11/06/19

Boletim Nº 46/2019 (11 de junho)

Boletim N° 46 - SP 11/06/2019

Gestão: Sempre na Luta! Piqueteiros e Lutadores - 2017/2019

Greve Geral, 14/6, na USP: Professores, Funcionários e Estudantes

Na próxima sexta-feira, 14 de Junho, o Brasil vai parar e, como não poderia deixar de ser, a USP também vai parar! Foi o que decidiram as Assembleias de funcionários, estudantes e professores: Contra a Reforma da Previdência e em defesa da Educação!

Lembramos que é importantíssimo que a luta continue após a GREVE GERAL de 14 de Junho!

Foi aprovado em nossa Assembleia que devemos levar a proposta de um novo “Ocupa Brasília” para o dia 28 de Junho a todas as Centrais Sindicais, apontando para a construção de uma Greve Geral até a derrubada da Reforma da Previdência! Não devemos aceitar nenhum tipo de negociação com o governo ou com o Congresso!

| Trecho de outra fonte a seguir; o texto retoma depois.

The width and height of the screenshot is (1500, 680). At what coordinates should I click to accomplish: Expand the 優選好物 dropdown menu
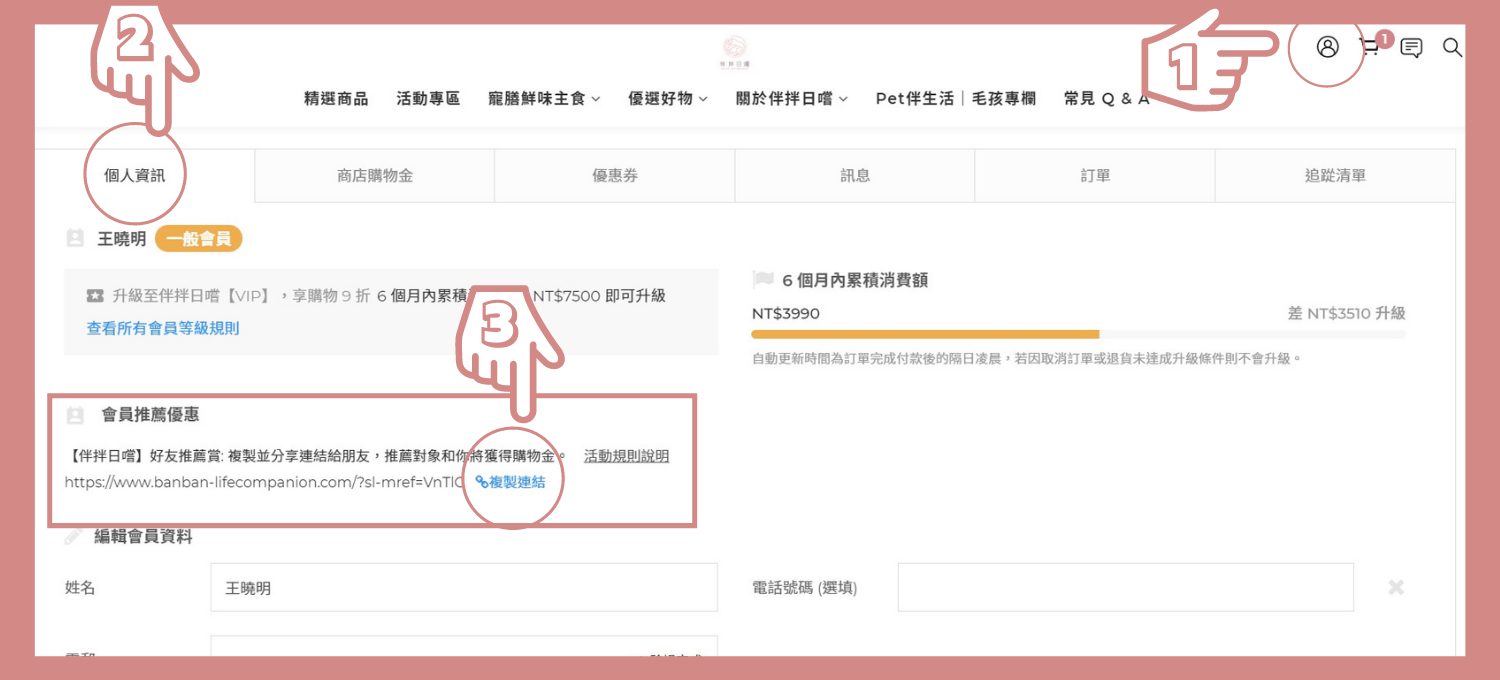tap(667, 99)
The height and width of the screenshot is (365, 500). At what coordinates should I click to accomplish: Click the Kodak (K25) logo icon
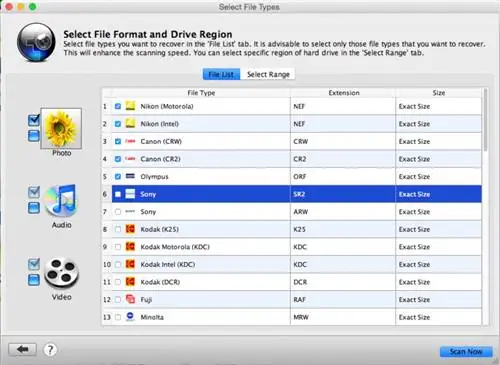click(130, 229)
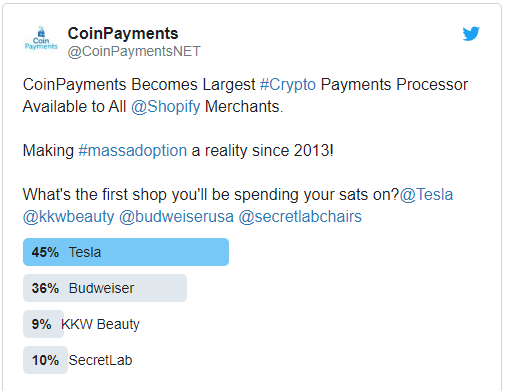505x391 pixels.
Task: Follow the @secretlabchairs mention
Action: point(300,217)
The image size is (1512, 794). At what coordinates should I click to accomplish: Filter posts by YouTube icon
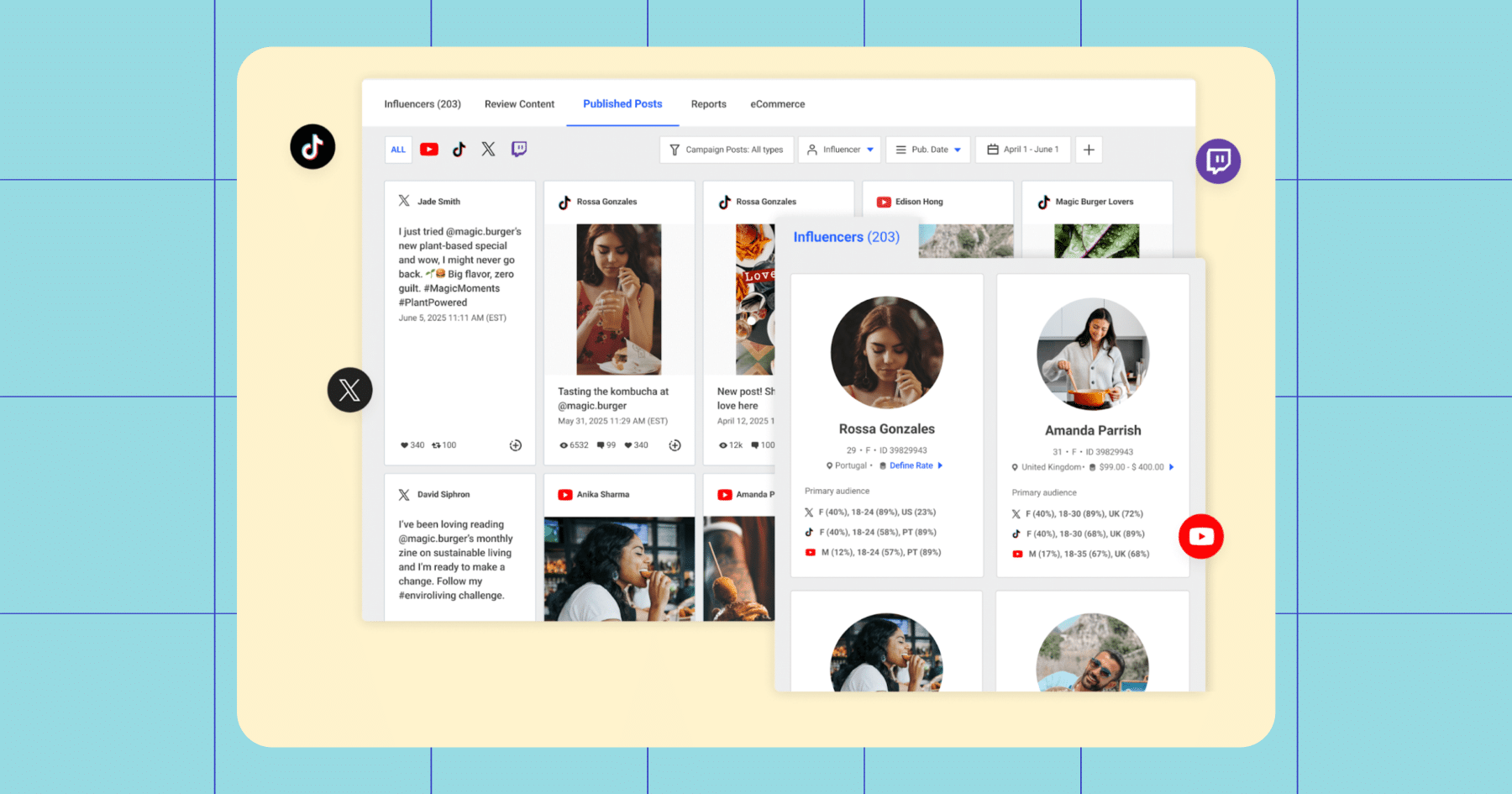tap(429, 150)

A reforma deve ser derrubada, não negociada!

14 de Junho no Butantã!

Não entraremos na USP na GREVE GERAL de 14/6, mas devemos fazer todos os esforços possíveis para chegar 5h30 no Portão 1 da USP, onde iremos nos concentrar junto com os estudantes, outros companheiros trabalhadores e moradores da região. Do Portão 1 da USP, sairemos em passeata pela Avenida Vital Brasil etc.

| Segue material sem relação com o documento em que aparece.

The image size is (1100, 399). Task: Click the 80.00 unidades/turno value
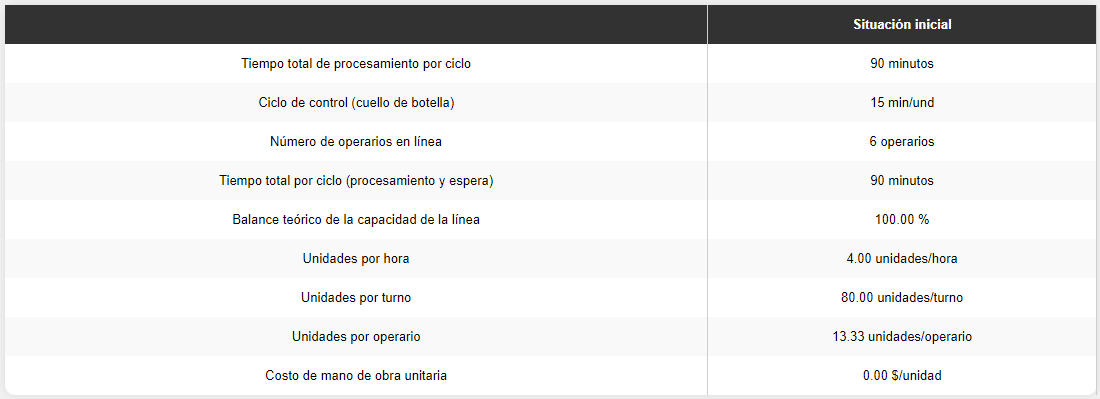(x=901, y=297)
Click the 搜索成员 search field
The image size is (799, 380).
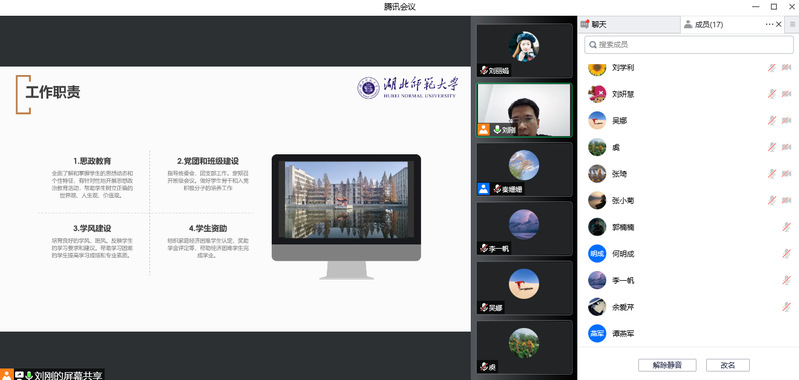point(688,45)
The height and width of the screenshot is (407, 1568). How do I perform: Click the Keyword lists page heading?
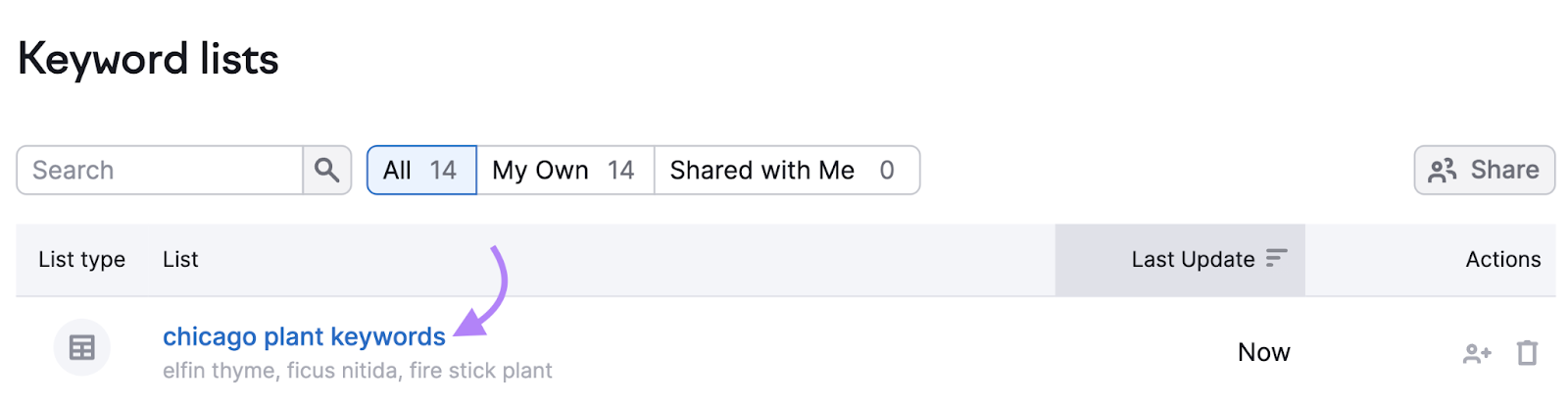(x=149, y=60)
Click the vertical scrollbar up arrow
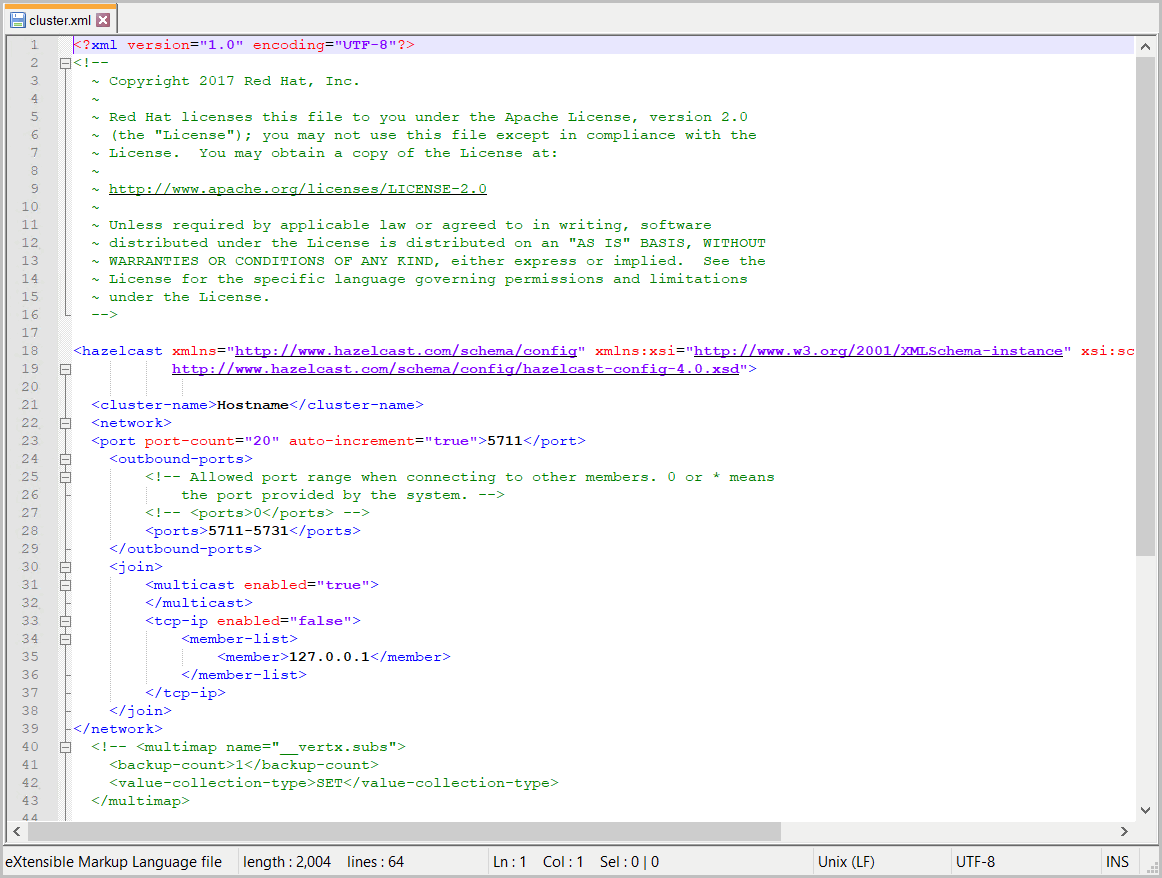1162x878 pixels. click(1145, 47)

Nesta GREVE, mesmo sem transporte, os trabalhadores e a juventude devem ir às ruas, às manifestações, ajudando a parar as cidades e as rodovias.

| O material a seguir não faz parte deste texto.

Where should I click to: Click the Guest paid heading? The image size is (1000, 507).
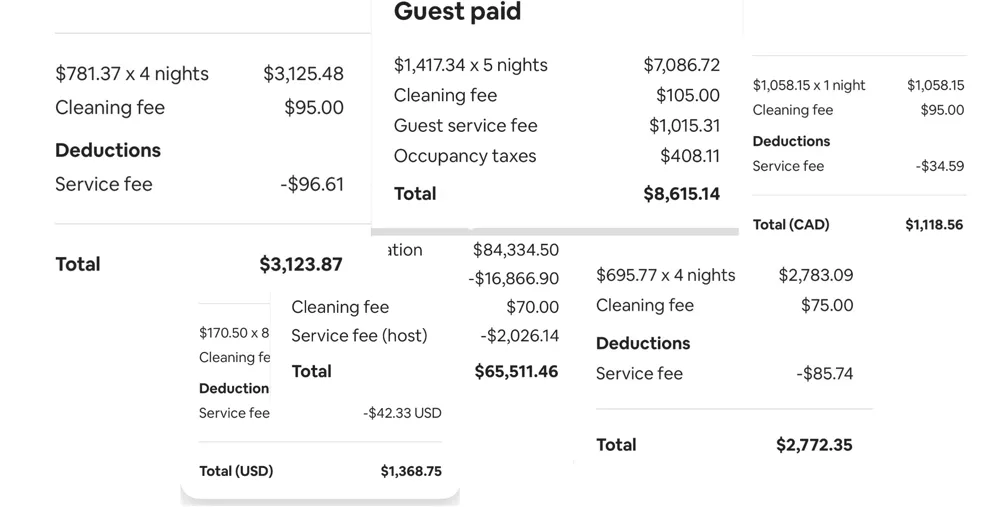click(457, 11)
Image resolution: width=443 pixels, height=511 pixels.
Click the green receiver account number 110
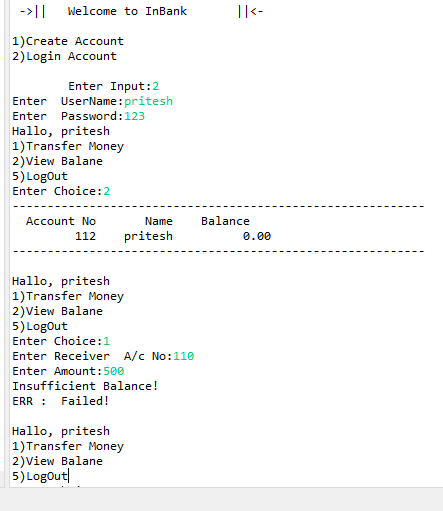[x=183, y=356]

Sobre a questão do ponto no dia de Greve Geral

Houve funcionários que perguntaram ao sindicato sobre essa questão: a orientação aprovada em nossa Assembleia é que ninguém deve entrar na USP neste dia e, consequentemente, NÃO MARCAR O PONTO. Trata-se de uma GREVE GERAL DO PAÍS, inclusive já aprovada por todo o setor de transporte. É importante lembrar que na GREVE GERAL de 28 de Abril de 2017, a própria reitoria usou a justificativa no ifPonto: “Impossibilidade de acesso por caso fortuito/força maior”. Como podemos ver na imagem abaixo, retirada do sistema ifPonto:

 

Você sabia que esta reforma que o governo e a imprensa afirmam que irá acabar com privilégios, na verdade manterá privilégios absurdos para, por exemplo, deputados e senadores que serão enquadrados na reforma da previdência somente a partir da próxima legislatura, portanto os atuais parlamentares, que votarão a Reforma, não serão atingidos por ela! Já os militares irão receber um grande aumento salarial antes da reforma, conforme o acordo com o Ministro Paulo Guedes. Além disso, irão se aposentar com o último salário. Por exemplo, um oficial que ganha R$ 20 mil reais hoje terá este salário como aposentadoria, enquanto um trabalhador celetista terá o teto de R$ 5.800,00.
Está claro que com esta Reforma: o governo, os parlamentares e a burguesia querem retirar os direitos apenas dos trabalhadores, principalmente dos mais pobres e precarizados.
Com a mudança proposta, que acabará com a Previdência Solidária, impondo o modelo de capitalização, os Patrões deixarão de contribuir, passando apenas a retirar do salário dos trabalhadores o percentual para a Capitalização. Mas os trabalhadores poderão optar ou não pela capitalização, ou seja, se não conseguirem “capitalizar”, ficarão sem aposentadoria.
O Chile foi o único país que implantou este Sistema, resultado: os trabalhadores de salários mais baixos não conseguiram se aposentar, outros que optaram pela capitalização viram seus bancos ou “institutos de capitalização” falirem, consequentemente, ficando também sem aposentadoria. A partir dessa situação, houve um grande índice de suicídio dentre esses trabalhadores que não conseguiram se aposentar. Muitos também foram obrigados a fazer “bicos” para poderem sobreviver.

Vamos à Luta

 

Estes coletes foram lançados pelos metroviários e espalhados por todo o país, orientamos a todas e todos que os utilizem durante a semana e principalmente no dia 14/6: contra a reforma da Previdência e em defesa da Educação Pública! Procure o sindicato ou o cdbista de sua unidade para ter o seu pelo valor de apenas R$ 10,00.

 

REINTEGRAÇÃO DO BRANDÃO E RETIRADA DOS PROCESSOS!